■ **DESCRIPTION OF THE TASK**: Convert the lines starting at the beginning of the dataset rows and ending at the line containing "tap(556, 79)" into a two-column CSV with the columns instruction and response. Give one row per entry, put each field in quotation marks, and replace any line breaks with spaces.

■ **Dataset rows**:
____________

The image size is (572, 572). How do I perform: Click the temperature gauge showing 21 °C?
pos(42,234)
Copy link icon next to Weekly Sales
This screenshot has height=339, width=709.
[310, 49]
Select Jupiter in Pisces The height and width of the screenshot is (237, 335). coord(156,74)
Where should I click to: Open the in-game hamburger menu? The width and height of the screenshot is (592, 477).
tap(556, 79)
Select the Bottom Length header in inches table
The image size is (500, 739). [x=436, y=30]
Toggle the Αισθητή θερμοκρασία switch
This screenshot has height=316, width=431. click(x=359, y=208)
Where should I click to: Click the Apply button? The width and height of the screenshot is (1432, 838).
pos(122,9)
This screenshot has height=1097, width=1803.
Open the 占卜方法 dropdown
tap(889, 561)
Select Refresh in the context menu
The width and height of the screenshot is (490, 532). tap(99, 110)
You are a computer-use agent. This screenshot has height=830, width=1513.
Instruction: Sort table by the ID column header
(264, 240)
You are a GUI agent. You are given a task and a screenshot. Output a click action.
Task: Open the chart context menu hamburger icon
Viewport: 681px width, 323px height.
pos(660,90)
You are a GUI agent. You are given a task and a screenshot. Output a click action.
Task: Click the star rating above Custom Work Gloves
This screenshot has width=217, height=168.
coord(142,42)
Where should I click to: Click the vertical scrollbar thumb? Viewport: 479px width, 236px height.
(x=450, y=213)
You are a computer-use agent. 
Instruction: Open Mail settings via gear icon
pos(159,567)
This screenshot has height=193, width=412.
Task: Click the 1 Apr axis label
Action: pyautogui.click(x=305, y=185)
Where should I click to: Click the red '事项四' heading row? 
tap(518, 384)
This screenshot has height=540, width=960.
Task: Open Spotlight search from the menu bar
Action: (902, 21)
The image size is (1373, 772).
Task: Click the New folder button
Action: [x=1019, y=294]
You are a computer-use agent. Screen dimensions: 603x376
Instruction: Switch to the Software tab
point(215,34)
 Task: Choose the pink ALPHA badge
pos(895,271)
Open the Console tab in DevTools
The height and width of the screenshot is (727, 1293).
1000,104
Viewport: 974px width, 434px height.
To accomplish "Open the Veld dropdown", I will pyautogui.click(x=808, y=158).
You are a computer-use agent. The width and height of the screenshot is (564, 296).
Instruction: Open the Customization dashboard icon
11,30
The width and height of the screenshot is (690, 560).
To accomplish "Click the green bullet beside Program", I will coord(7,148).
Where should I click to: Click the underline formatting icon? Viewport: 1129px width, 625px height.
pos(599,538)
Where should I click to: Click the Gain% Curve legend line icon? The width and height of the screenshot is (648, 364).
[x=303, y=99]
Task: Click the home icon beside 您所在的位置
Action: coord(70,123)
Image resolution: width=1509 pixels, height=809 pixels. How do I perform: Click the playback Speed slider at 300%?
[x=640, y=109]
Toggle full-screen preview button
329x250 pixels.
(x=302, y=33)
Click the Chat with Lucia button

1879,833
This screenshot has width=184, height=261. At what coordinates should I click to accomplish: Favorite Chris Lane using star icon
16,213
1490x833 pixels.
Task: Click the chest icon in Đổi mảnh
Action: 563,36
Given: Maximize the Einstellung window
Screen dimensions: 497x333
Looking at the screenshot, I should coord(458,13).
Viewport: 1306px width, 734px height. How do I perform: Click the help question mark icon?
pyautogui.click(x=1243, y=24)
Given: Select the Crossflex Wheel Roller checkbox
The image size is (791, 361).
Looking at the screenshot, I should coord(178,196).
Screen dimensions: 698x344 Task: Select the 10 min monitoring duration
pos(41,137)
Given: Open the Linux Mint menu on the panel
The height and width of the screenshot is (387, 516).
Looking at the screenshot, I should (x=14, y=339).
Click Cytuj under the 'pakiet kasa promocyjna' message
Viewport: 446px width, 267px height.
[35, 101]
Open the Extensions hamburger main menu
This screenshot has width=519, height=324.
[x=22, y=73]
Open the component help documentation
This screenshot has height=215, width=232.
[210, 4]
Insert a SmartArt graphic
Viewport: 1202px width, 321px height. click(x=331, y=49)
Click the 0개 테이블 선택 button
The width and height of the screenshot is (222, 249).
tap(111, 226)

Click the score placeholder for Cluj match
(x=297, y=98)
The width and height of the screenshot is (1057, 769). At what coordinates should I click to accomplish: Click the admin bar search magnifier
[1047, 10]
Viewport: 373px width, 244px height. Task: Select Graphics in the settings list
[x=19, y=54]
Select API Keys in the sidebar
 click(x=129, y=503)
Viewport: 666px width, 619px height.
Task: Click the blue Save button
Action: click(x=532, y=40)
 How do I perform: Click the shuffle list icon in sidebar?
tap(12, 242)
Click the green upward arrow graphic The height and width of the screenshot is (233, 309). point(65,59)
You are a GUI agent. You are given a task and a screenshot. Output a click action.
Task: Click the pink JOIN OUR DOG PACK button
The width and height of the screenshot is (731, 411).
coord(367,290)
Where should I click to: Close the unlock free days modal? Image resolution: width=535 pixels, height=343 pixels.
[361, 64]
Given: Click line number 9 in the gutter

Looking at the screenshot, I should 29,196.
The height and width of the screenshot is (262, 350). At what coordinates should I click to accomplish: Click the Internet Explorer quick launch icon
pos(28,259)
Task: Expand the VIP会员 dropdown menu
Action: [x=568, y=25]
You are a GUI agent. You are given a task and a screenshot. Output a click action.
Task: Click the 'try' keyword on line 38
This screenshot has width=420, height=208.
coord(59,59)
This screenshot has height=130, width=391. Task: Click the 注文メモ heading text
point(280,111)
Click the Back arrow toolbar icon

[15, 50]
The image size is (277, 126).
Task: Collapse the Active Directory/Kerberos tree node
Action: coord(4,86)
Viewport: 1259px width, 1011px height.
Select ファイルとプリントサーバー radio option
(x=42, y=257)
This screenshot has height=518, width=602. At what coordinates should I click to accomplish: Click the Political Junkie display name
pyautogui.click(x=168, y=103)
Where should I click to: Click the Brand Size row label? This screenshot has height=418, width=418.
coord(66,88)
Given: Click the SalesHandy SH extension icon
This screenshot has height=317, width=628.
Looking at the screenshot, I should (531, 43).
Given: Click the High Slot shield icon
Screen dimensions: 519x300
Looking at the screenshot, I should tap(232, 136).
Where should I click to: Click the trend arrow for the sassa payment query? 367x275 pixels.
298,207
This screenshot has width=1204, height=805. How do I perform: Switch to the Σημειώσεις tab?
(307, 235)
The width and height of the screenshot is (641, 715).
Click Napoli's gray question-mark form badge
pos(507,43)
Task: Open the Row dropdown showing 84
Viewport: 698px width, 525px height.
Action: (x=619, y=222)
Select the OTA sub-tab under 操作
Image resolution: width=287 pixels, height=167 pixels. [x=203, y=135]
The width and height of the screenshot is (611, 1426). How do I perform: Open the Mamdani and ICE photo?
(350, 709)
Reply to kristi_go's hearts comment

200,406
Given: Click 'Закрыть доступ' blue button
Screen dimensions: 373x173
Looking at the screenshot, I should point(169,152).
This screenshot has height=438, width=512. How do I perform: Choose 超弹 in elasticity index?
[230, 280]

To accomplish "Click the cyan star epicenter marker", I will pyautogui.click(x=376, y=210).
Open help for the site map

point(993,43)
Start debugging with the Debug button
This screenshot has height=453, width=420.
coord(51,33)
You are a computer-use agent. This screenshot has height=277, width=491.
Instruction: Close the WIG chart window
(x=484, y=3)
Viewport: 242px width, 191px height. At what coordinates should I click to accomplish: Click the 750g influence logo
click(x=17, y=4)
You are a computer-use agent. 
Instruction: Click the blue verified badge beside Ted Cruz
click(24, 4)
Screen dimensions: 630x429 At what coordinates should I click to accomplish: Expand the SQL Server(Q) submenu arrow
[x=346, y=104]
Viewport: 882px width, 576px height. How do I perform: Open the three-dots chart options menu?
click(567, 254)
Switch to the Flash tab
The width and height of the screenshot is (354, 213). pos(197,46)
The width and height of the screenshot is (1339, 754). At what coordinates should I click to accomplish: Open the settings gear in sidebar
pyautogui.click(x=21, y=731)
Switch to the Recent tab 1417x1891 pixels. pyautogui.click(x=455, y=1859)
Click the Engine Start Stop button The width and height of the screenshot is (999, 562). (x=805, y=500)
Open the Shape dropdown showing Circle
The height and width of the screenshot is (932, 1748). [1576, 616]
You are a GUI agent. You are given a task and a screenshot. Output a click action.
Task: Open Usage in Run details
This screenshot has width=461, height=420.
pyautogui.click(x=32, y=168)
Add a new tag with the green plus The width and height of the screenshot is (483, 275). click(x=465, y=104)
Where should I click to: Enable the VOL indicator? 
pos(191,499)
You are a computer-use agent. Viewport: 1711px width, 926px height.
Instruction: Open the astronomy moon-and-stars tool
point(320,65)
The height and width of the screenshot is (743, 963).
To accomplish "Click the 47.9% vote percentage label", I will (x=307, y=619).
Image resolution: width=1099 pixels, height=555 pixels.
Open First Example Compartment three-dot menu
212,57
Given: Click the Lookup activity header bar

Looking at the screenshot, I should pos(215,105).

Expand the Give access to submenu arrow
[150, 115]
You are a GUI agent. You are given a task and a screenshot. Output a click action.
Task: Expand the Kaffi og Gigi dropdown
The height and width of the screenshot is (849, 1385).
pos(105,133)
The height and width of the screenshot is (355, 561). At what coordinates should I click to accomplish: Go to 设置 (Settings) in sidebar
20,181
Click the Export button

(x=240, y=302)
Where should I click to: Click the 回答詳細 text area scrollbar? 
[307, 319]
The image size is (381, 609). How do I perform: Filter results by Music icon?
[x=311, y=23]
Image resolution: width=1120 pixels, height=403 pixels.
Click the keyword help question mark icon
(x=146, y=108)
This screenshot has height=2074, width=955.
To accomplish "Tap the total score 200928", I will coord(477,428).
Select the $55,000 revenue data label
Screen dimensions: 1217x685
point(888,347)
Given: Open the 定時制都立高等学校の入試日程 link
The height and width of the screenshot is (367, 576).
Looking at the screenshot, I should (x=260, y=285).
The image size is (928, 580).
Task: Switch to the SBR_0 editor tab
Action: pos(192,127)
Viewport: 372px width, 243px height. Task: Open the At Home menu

____________

■ **ANSWER TO THIS PROBLEM**:
instruction,response
"The image size is (572, 572). How do I perform: Click the temperature gauge showing 21 °C?","pos(42,234)"
"Copy link icon next to Weekly Sales This screenshot has height=339, width=709.","[310, 49]"
"Select Jupiter in Pisces The height and width of the screenshot is (237, 335).","coord(156,74)"
"Where should I click to: Open the in-game hamburger menu? The width and height of the screenshot is (592, 477).","tap(556, 79)"